1R20 Refueling and Other Outage Activities
a. Inspection Scope
On February 6, 2004, in response to problems with reactor coolant pump temperatures, the licensee shutdown Unit 2 to remove and inspect the Reactor Coolant Pump C motor lubrication system lube oil strainer. The licensee exited this forced outage on February 9. The inspectors reviewed the outage plan and contingency plans to confirm that the licensee had appropriately considered risk, industry experience, and previous site-specific problems in developing and implementing a plan that assured maintenance of defense-in-depth. During the outage, the inspectors reviewed computer trends for portions of the shutdown and cooldown, monitored licensee configuration management, reviewed controls over the status and configuration of mitigating systems, monitored controls over activities that could affect reactivity, and reviewed trends associated with startup and ascension to full power operation. Finally, the inspectors reviewed the licensees identification and resolution of problems related to the outage activities.
b. Findings
No findings of significance were identified.
1R22 Surveillance Testing
a. Inspection Scope
The inspectors observed from either the control room or locally the performance of and/or reviewed the documentation for the following four surveillance tests. This was done to verify that the surveillance tests were performed in accordance with approved licensee procedures and met Technical Specification requirements. In addition, the applicable test data was also reviewed to verify whether they met Technical Specifications, Updated Final Safety Analysis Report, and licensee procedure requirements.

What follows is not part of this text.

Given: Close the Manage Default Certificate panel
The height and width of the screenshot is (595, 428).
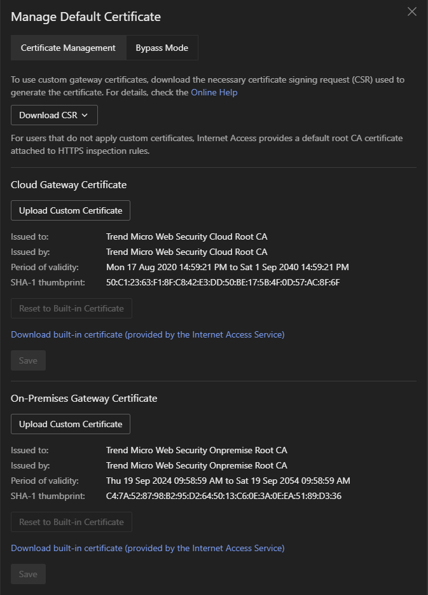Looking at the screenshot, I should pyautogui.click(x=412, y=11).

- Units 1 and 2 oil sampling and analysis program for large motors per Procedure 1025.029, "Oil Analysis Program," Revision 3
- Unit 2 Emergency Diesel Generator 2K-4B 24-hour run on December 17, 2003, per Procedure 2104.036, "Emergency Diesel Generator Operations,"
Revision 47, Supplement 2C
- Unit 1 Emergency Diesel Generator K-4B monthly test performed on February 11, 2004, per Procedure 1104.036, "Emergency Diesel Generator Operation," Revision 41, Supplement 2
- Unit 2 Containment Spray Pump 2P-35A on February 27, 2004, per Procedure 2104.005, "Containment Spray," Revision 41, Supplement 1
b. Findings
No findings of significance were identified.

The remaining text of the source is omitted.